[[ ENTRIES SHOWN open ]]

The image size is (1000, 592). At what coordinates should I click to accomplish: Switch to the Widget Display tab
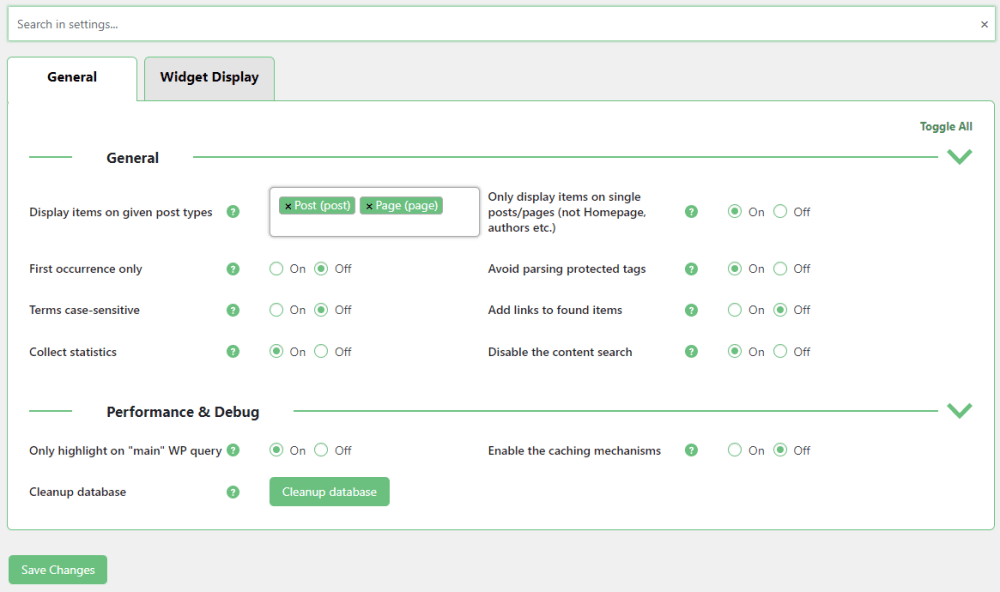coord(209,78)
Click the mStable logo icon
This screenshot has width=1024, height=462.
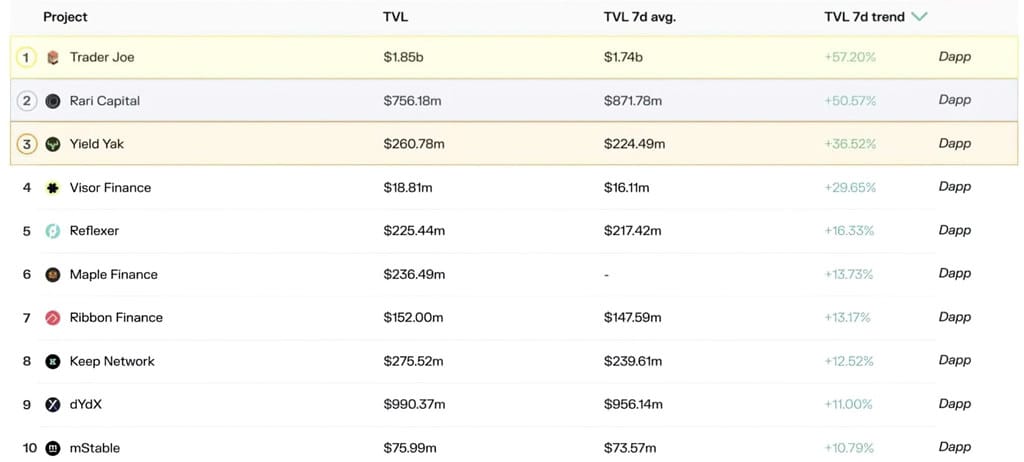pos(53,448)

[[ ENTRIES SHOWN closed ]]

▶ [WHAT YOU NEED TO DO]: Start with the line holding "Click the mStable logo icon" and repeat exactly every line through the final line of the records above, but no pictures and nothing more.

▶ [REPLY TO THE TASK]:
Click the mStable logo icon
This screenshot has width=1024, height=462.
pos(53,448)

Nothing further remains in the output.